By booklets, I mean a taking a normal A4 sheet of paper, holding in landscape, and folding it in half to form a book with the 'spine' where the fold is. There are 2 pages on one sheet of paper, and we want to print on both sides, so 4 pages for 1 sheet of paper. See the picture below. The trick is page ordering.



Some software has 'booklet' mode when printing. In LibreOffice if you click on 'File-> Print' and select the "Page Layout" tab, there will be a "Brochure" option. This option will automatically order pages into a small booklet style. If you have a double-sided printer, congrats, you are done. If you have a single-sided printer, select "Page Sides->Include Front Sides / Right Pages". Then print, and put the paper back in the printer. For my printer, the paper prints on the top so I should keep the pages in the same rotation, and put the blank sides up.



"Booklet" options are easy to use if you are creating your own documents, but I want to print already created PDFs.
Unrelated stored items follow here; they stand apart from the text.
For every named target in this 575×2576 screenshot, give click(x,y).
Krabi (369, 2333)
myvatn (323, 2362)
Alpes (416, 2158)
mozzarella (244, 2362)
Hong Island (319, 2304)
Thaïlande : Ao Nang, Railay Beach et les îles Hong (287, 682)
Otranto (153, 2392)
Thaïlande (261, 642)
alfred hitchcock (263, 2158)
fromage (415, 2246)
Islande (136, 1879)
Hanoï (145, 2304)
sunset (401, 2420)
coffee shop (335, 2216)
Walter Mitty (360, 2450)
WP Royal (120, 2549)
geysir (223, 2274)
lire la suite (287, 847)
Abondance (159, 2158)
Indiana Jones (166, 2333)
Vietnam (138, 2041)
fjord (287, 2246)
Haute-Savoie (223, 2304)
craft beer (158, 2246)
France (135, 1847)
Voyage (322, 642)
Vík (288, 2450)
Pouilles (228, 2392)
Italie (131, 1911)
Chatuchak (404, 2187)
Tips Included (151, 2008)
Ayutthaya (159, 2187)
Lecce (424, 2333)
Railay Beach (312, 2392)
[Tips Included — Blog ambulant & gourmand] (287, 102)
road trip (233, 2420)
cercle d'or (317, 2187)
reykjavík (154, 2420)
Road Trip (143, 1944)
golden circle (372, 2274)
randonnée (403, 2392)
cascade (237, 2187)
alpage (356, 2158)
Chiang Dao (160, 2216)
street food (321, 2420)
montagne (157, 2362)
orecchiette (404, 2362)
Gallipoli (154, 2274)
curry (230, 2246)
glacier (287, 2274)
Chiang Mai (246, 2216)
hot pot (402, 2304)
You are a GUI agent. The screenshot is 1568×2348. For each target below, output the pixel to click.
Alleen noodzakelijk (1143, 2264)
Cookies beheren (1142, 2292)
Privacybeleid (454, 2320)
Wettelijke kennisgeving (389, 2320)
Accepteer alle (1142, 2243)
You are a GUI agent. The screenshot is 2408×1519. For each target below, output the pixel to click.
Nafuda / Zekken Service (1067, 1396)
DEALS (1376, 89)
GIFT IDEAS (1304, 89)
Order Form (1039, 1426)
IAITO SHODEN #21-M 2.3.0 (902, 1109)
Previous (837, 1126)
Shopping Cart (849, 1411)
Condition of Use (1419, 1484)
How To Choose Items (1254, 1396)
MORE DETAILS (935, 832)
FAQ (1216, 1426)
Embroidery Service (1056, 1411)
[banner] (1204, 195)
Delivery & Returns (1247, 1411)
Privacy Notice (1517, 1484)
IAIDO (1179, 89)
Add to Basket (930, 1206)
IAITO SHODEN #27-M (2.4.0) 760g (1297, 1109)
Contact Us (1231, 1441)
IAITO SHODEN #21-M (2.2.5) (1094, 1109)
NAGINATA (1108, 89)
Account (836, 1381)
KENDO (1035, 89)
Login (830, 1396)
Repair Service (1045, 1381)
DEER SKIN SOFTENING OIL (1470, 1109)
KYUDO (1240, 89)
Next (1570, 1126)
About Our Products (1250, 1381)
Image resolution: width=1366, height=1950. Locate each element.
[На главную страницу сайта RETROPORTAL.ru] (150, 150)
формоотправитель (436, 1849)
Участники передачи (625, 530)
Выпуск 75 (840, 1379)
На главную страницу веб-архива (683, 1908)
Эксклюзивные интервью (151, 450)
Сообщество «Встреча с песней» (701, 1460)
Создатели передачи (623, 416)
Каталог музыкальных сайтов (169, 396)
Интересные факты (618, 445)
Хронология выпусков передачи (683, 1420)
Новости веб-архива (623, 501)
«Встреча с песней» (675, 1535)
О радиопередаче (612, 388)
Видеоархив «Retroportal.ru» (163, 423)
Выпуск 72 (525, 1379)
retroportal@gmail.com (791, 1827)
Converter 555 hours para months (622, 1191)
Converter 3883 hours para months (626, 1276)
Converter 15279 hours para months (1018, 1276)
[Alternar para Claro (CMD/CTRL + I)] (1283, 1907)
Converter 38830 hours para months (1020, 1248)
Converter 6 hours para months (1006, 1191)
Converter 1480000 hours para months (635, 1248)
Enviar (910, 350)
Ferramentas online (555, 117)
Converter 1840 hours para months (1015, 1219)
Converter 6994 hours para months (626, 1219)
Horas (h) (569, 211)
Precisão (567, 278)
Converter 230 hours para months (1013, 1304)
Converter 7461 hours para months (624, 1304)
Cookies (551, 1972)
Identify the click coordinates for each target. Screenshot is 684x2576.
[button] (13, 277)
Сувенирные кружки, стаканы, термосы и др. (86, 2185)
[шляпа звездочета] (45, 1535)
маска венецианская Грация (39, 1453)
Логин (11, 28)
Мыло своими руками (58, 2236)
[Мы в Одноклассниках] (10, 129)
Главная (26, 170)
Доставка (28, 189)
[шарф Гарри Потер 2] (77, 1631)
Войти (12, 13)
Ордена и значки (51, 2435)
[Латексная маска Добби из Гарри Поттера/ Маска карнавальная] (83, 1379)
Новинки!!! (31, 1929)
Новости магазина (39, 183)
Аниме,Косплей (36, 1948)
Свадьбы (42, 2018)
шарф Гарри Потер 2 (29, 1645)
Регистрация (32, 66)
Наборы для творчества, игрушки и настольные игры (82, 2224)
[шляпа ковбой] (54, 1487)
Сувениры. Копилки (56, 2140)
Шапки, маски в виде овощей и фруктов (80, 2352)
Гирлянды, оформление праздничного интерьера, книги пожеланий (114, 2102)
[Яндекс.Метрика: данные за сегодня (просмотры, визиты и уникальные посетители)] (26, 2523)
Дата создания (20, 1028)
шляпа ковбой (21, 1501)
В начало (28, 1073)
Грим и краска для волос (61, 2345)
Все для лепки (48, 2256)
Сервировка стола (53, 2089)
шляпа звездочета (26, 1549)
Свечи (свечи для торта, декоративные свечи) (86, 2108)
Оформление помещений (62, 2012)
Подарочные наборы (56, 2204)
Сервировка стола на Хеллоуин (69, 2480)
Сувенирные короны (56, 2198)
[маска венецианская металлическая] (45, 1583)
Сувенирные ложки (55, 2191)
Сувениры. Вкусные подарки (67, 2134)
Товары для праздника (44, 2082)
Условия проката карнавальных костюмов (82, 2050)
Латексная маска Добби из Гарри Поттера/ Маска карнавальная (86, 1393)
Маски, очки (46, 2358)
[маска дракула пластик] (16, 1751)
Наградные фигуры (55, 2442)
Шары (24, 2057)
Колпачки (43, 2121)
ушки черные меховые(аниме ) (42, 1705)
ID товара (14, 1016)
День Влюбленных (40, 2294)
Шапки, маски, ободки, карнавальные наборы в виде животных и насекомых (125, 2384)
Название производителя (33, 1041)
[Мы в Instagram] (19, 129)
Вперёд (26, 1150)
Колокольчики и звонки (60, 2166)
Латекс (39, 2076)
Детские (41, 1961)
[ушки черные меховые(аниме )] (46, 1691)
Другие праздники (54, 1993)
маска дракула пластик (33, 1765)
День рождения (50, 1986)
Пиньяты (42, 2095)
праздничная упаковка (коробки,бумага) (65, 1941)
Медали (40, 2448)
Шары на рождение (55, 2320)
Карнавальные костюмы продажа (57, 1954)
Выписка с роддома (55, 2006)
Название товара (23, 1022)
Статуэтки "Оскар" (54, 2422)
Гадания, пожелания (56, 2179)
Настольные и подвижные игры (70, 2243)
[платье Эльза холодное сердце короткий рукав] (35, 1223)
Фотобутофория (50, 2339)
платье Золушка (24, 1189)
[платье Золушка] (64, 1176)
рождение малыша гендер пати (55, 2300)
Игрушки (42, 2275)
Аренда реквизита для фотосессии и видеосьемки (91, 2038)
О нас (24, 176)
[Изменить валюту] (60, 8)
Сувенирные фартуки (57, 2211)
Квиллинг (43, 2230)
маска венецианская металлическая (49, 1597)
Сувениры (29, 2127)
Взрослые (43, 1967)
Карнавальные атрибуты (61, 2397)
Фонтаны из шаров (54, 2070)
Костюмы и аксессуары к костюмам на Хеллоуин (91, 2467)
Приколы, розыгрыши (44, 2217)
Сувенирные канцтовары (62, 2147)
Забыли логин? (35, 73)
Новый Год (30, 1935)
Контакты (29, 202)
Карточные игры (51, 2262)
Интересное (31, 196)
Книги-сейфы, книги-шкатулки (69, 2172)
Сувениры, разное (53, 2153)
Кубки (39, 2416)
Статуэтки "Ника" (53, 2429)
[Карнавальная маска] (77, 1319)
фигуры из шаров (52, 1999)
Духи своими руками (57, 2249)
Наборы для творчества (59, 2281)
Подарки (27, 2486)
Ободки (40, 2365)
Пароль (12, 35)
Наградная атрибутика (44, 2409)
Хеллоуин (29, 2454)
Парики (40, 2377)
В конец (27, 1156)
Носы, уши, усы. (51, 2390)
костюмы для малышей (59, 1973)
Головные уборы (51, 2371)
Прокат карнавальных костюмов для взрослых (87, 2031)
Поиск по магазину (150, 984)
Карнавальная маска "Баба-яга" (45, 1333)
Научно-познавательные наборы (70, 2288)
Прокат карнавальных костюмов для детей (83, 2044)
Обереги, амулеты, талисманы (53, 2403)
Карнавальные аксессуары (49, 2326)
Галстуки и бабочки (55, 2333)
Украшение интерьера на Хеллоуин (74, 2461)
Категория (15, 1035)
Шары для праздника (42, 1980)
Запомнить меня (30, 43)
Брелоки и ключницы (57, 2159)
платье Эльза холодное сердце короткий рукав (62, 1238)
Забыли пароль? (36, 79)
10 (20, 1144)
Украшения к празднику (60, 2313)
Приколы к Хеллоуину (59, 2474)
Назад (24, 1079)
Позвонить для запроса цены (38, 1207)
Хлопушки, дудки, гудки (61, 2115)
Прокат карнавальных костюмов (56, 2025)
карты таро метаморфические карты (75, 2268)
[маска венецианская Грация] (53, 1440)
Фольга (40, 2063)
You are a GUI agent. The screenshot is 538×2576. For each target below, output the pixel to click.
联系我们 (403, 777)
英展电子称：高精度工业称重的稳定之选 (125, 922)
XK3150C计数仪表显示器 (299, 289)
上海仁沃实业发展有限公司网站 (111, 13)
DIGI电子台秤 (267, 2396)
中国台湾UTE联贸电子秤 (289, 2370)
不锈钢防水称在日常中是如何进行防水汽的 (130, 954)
I heard that Adobe Reader has a booklet mode, but I am on Linux and don't use Adobe Reader.

My default reader is "Document Viewer - Evince", and it does not have a booklet feature.

I came across the program "pdfbook" which basically rearranges PDF pages for you so you can print booklets. If you use pdfbook like so:

pdfbook journal-paper.pdf

It will output a pdf with 1 pages per sheet, but some of the pages are flipped over. I think this is intended for a double-sided printer. To be able to print with a single sided printer, we need to use the option '--short-edge'.

pdfbook --short-edge journal-paper.pdf

This will rearrange the pages with 2 pages per sheet, and all are facing upwards. There is just one more thing to do to print the booklet.

When printing, go to 'Print -> Page Setup Tab' and choose 'Only Print -> Even Sheets'.  Make sure that your printer says 1 page per sheet. If you print 2 pages per sheet, you will have 4 'pages' on one side of the paper.

After printing the even sheets, take the paper out of the printer. If you put the printed pages back in the printer in the order they are now, the first page will be on the bottom. We need to reverse the current order.

With the printed side facing you, put the first sheet on the table. Now put the next sheet on top of the first sheet with the printed side still facing you. Continue will the remaining sheets.

Once the sheets have been reordered, put the paper back in your printer with the printed side facing down (might be different on your printer). Now go to 'Print -> Page Setup Tab' and choose 'Only Print -> Odd Sheets'.

You will need to determine how to feed the paper into your printer, but this is the method that works for mine.

If someone were printing a lot, I may recommend getting a double-sided printer, but since I am printing less than one paper per month, this method works for me. It makes a nice little - but not too little -booklet, and saves toner and trees.